Playwright Charlene James refuses to accept staying silent as a response to female genital mutilation (FGM). Unsparingly exploring the practice, her award-winning play maps out the cultural clashes and generational divides that flare up around FGM, and makes human its impacts.

What’s so impressive about James’s writing is that the credibility of her characters, storyline and dialogue are as important as the issues she wants to explore. Never once does Cuttin’ It feel heavy-handed, contrived or preachy.
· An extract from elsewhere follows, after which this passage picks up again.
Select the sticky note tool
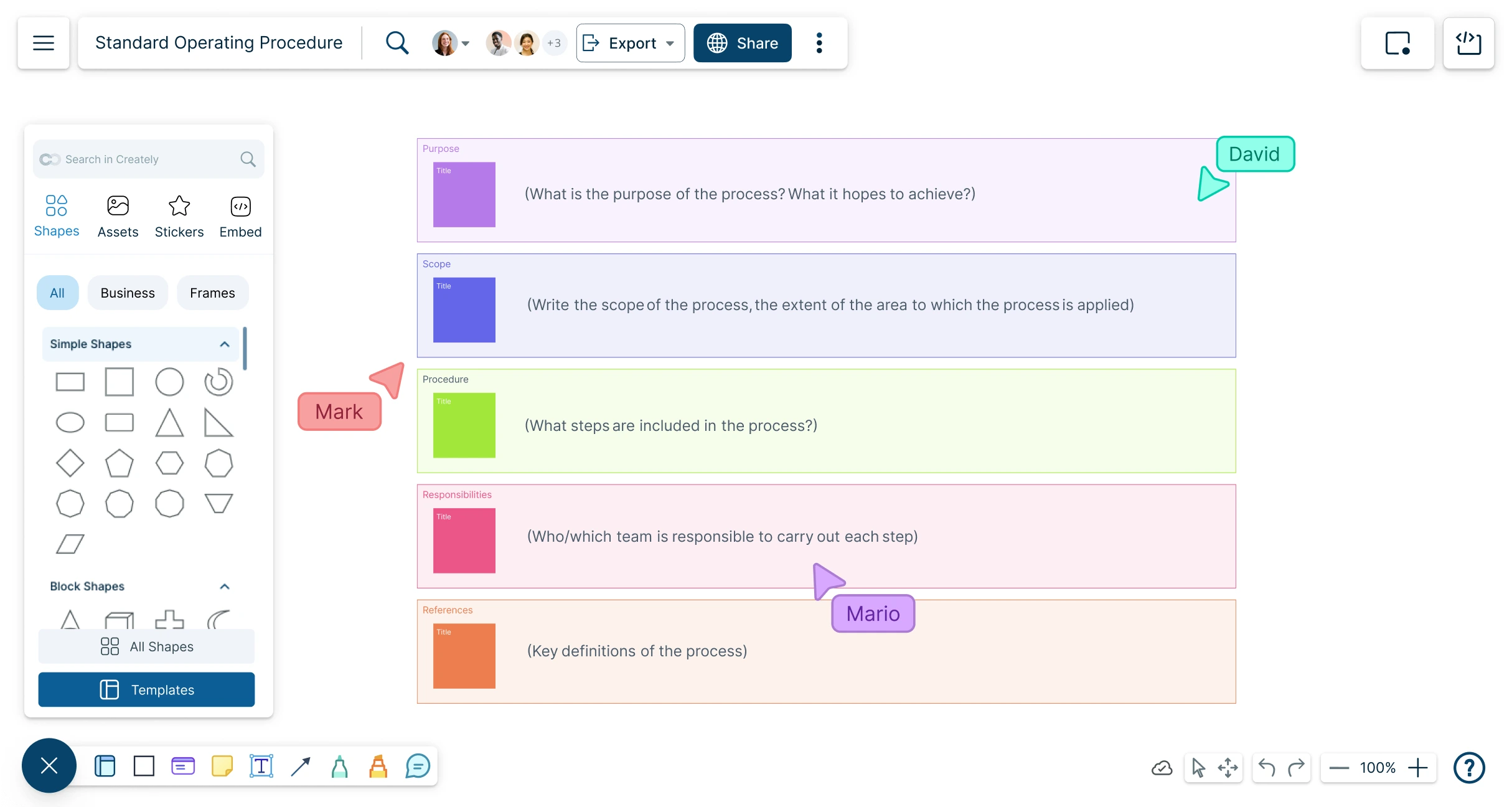The height and width of the screenshot is (807, 1512). point(222,766)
It’s impassioned certainly, but moves at quite a pace, drawing you in with its disarming humour.

A moment of kindness on a bus journey brings Muna into contact with Iqra – a shy and thoughtful girl struggling to make friends in her new school. Iqra shares her Somali heritage, and their developing friendship seems to offer an opportunity for Muna to open up to someone about her secret fears. However, having fled from a war zone after all her family were killed, Iqra’s current home life is complicated. When Muna unexpectedly pays her a visit, things begin to turn sour.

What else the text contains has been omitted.